Jan. 20--The snakeskin-like hood of the Dodge Dart Carbon Fire caught Dem Glenn's eye.
"That is awesome. It's beautiful," said Glenn, 45, of Portage near Kalamazoo. "That looks like a black pair of jeans."
The sporty four-door with gloss black wheels wasn't the reason Glenn, her daughter, Grace Peguese, 12, and her mother, Mary Glenn, 67, of Taylor were at the 2013 North American International Auto Show on Saturday -- the first day the massive auto extravaganza was open to the public -- but they were impressed.
Glenn said she wanted to see the new Chevrolet Corvette; it's her screen saver at work. Her daughter wanted to see the Maseratis and Ferraris.
Those models are among the 35 brands on display at Cobo Center during the show, which runs through Jan. 27.
Marc Harlow, a spokesman for the show, said first-day attendance was 103,126, a nearly 12% increase over last year's total of 92,106, and the best first-day showing in eight years. The total attendance last year was 770,932.
"The weather was very, very cooperative," Harlow said. "People were dying to see the Corvette, I'm sure. Just a whole bunch of great sheet metal on the auto show floor."
He expects the strong number of guests to continue through Monday's holiday in honor of Dr.

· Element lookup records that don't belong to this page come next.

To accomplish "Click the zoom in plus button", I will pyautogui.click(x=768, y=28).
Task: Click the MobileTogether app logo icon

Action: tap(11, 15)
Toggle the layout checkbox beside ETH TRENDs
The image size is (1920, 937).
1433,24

Martin Luther King Jr. and the rest of the week.
The public show and previews generate about $375 million in economic impact for the region, he added.
On Saturday, the stimulation factor was high as crowds pressed to get a glimpse of cool rides showcased by glitzy models, pumping music and even disco balls. Detroiter Jason Scott, 36, and his 5-year-old son, Jason Jr., tried out their spokesmodel skills in front of a red 2013 Ford Taurus SHO.

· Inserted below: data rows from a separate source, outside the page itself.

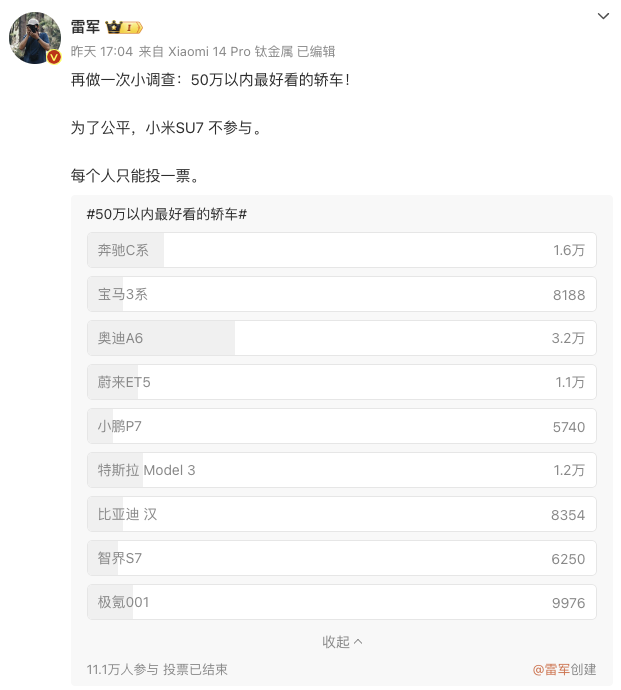Image resolution: width=621 pixels, height=690 pixels.
Task: Open the 雷军 username link
Action: (x=85, y=27)
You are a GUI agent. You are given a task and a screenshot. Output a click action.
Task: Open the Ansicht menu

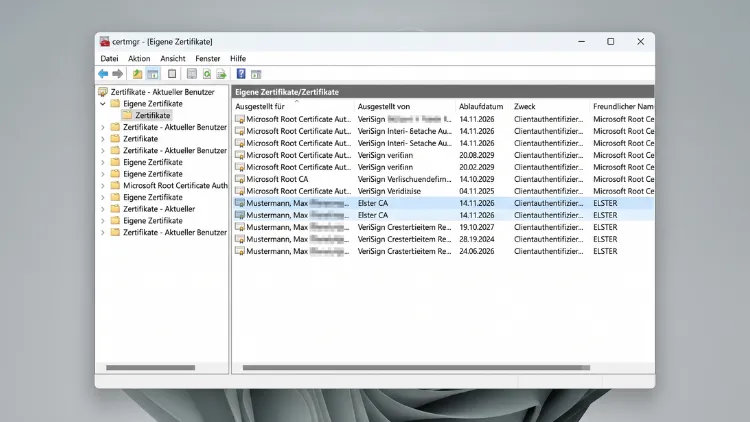[x=173, y=58]
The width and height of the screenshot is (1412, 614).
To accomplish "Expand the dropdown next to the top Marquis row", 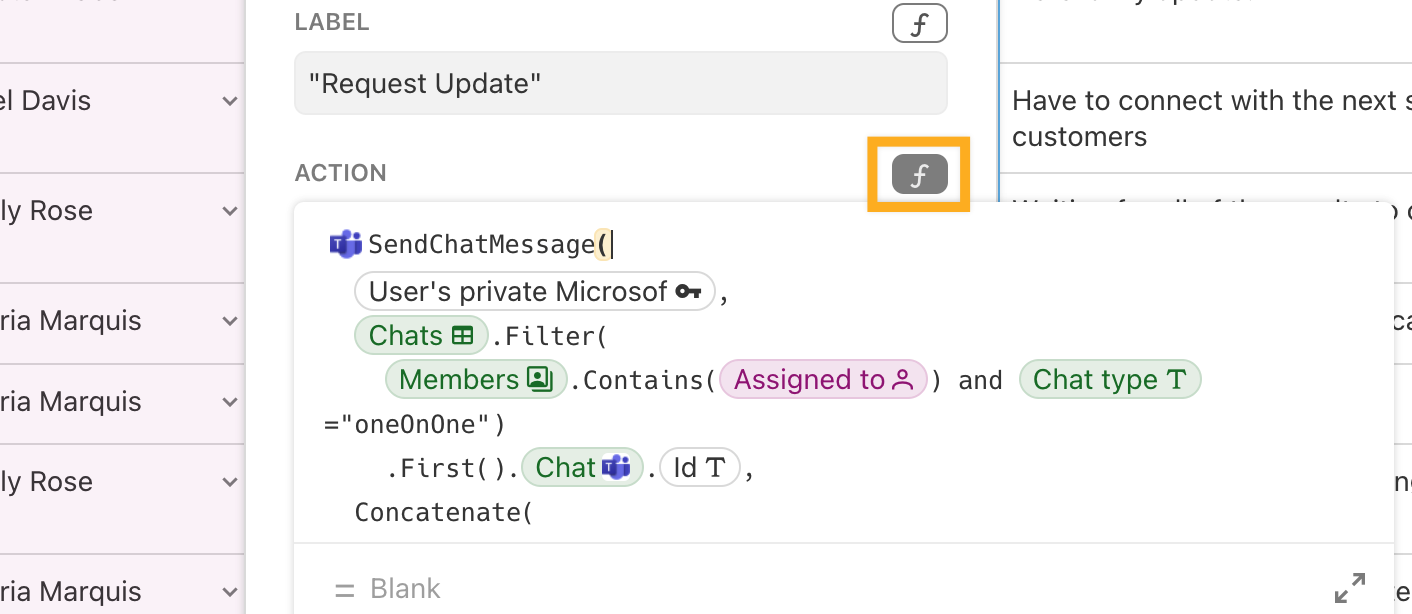I will [230, 321].
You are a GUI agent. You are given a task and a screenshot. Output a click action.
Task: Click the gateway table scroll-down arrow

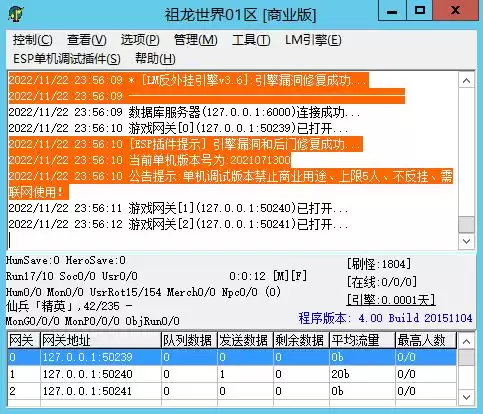(466, 397)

Reading from a TelePrompTer, the senior Scott made his best sales pitch describing what makes the vehicle special. Along the way, he threw in a few comic poses for effect that would be captured on video and sent to him for viewing later via an e-mail link.

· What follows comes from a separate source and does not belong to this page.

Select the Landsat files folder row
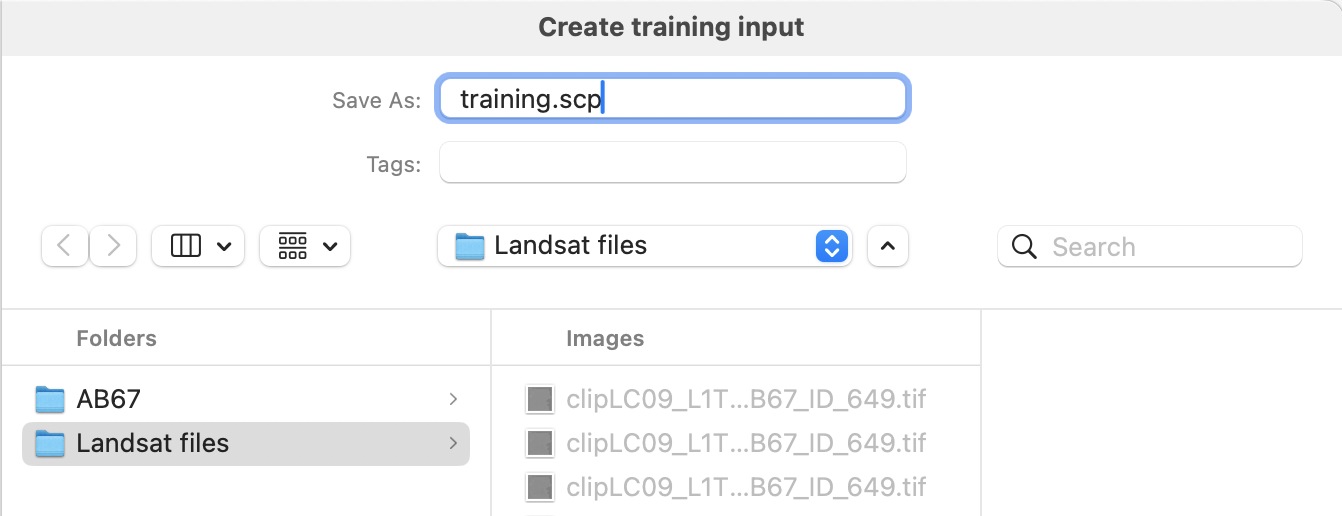 tap(246, 443)
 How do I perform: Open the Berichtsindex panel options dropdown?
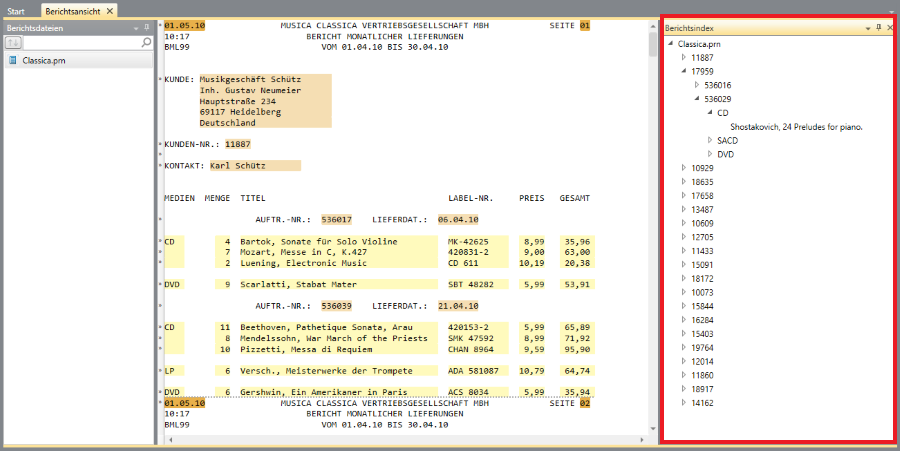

Scott said he has come to the show since he was a kid, when his uncle, a Chrysler worker, would get free tickets for the family. Scott was excited to bring his son for the first time this year.
"To me, it's a way for me and my son to get away," he said, calling it a good bonding experience.
Tammy Kibedy, 43, of Woodhaven said she and her husband, Alex, have made the show a family outing since son Drew, 12, was a toddler.
On Saturday, Drew was eyeballing the Jeep Wrangler, dreaming of off-roading in one someday.
"What's that place in the U.P., with the dunes?" he asked his mom, not realizing that Sleeping Bear Dunes National Lakeshore is in the Lower Peninsula -- and a federally protected park.
A $155,000 black Jaguar grabbed Leonte Bivins' attention. The 24-year-old Detroit native said he's a Jaguar and Porsche fan. Oh, and he likes Bentleys, too.
Bivins comes every year to see what the designers have come up with.
"I like creativeness," he said. "They do come out with some nice concept cars."
And although Eldrige Gondo, 23, of Dearborn provides technical support for programming software in General Motors vehicles, he was dreaming about the lines and feel of the new Mercedes-Benz E-Class.
"It makes you feel like you have money," he said.
Canadians Stephen Gottfried, 50, of Kitchener, Ontario, and Dan Armstrong, 46, of Strathroy, Ontario, haven't missed a show together in 22 years, since shortly after they met through a Studebaker club.
"It's the love of cars -- old and new cars," said Armstrong, who was impressed with the Porsche Boxster. Gottfried liked the lines of the new, sleek, performance-oriented Lexus LFA.
The show resembles a reunion for Brandy Lee, 39, of Shelby Township, a talent supervisor at Jaguar who has been interacting with auto show guests and training dealership employees all over the U.S. for 14 years.
"We have people come in from New York, Dallas, all over Canada," said Lee. "They do feel they've formed a relationship with me and the brand."
In between, she hears all kinds of comments as she shows off the cars.
"It's still the generic, 'Do you come with the car?' " she said. "At this point, I just smile. You've got to be a little more charming and creative than that."
But car displays weren't the only attraction at the show.
Hands-on activities also abounded.
At the Mazda Raceway Ridealong racing simulator, experiences differed a bit for two riders who had just spent several minutes strapped into racing seats that moved up, down and around as their virtual car sped through a race course.
"I like it. It was a really smooth ride," said Trevor Bennet, 41, of Windsor. His 9-year-old son, Jackson Bennet, liked it, too, but he said, "It was actually kind of bumpy."
Historical re-enactors even found their way to the show.
Jordan Whalen, 29, was one of eight actors portraying Henry Ford at the age of 40.
He recently moved to New York, but came back to Detroit for the show. He lived in Midtown for four years when he attended Wayne State University.
The auto show is quite impressive, he said.
"It's a wide array of wonderful distractions," he said.